2) Listen to your body.
Your body sends you signals when things are amiss long before you actually get sick. If you ignore these messages, they’ll get louder and louder until you can’t ignore them. In most cases, illness is your body’s loudspeaker after a string of polite, but ignored messages.
3) Your emotions are a key to your health.
The Chinese say that your emotions are the root of 100 illnesses, and I’ve found this to be true. Strong emotions, such as anger, depression, fear, anxiety, grief, and intense longing, have the ability to affect your health, causing symptoms as diverse as insomnia, digestive problems, and skin conditions.
4) Aging is a state of mind.
I have had people in my clinic in their 60s who seemed very old. But I’ve also worked with a number of 80- and 90-year olds who have appeared to be much younger and more vital than their age would indicate.
The difference? People who are aging well have a love for life. They get out of their house, they’re active, they volunteer, and they have places to go and things to do.
This isn’t to say that they haven’t had a tough life or that they don’t have limitations or health problems; they do. However, despite difficulties, those people who are aging well seem to stay active, engaged, and upbeat despite their advancing years.
5) There is no magic bullet to better health.
I have seen hundreds of ads and articles for miracle foods, supplements that cure every disease, and the latest diet sensations. There are a couple of problems with this.
First, there is no one food, supplement, or diet that can cure everything; there just isn’t.
Second, every person on the planet is unique and different. And that means that we all need different things. What may be the perfect diet for one person may be a disaster for another. The supplement or herb that worked for your friend is probably not what you need. That’s right, no magic bullet.
6) One of the best things that you can do for your body is to move it.
There’s a proverb in Chinese medicine, “Where there is no movement, there is pain. Where there is movement, there is no pain.”
More recently, I’ve been hearing people say that motion is lotion.
Either way, exercise improves your mood, reduces stress, improves the health of your lungs and heart, brings your blood pressure down, and keeps your joints and muscles loose. I have seen clients turn their health around simply by incorporating exercise into their life.
7) Your body is programmed to heal, but sometimes you have to give it a little help.
Healing takes a lot of energy, so getting enough rest and good-quality sleep is important. Eating food that supports healing and reduces inflammation is also crucial. Also, resist the urge to test your recovery until it’s complete. It isn’t uncommon to reinjure yourself or have a relapse by doing too much too soon after an injury or illness.
8) Love your body.
It’s not something to outsmart, overcome, or be whipped into shape. It’s the vessel that holds your spirit.

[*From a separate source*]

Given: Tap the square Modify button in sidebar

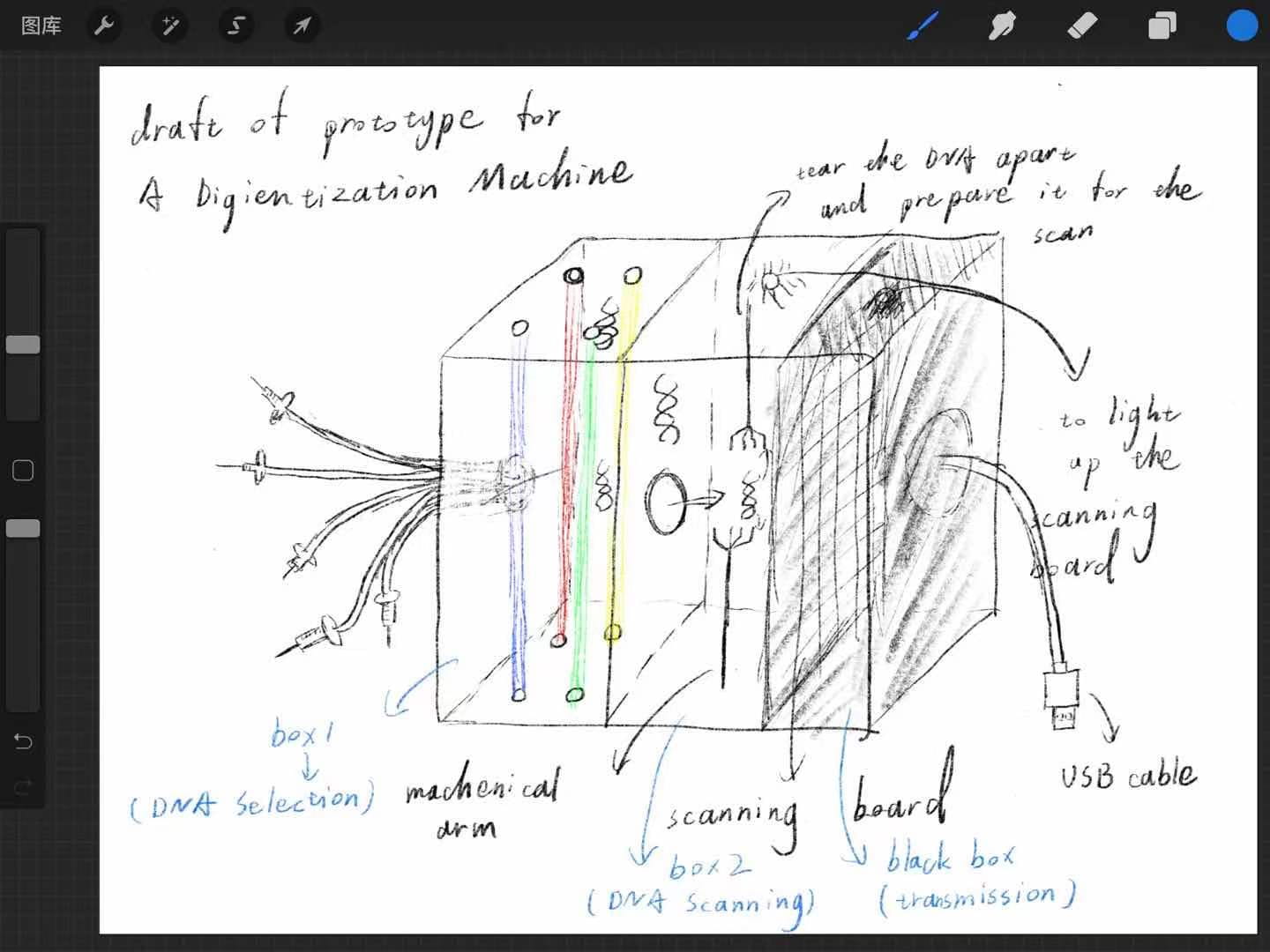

In Chinese medicine, your spirit, or Shen, resides in your heart and is responsible for your feelings, consciousness, memory, and thoughts. You know instinctively that your heart is an emotional organ when you feel heartbroken, thank someone from the bottom of your heart, or send someone hearts to show your love. There’s a saying that when the heart is at ease, the body is healthy. This speaks to not only physical health, but also emotional and spiritual. And the place to begin is by loving your body.
And one final secret.
Learning is never complete. I’m the first to admit that I will never know everything. I will keep discovering new things and I give myself permission to change my mind and admit when I’m wrong. In doing so, I hope to keep my heart open and at ease—and my body healthy.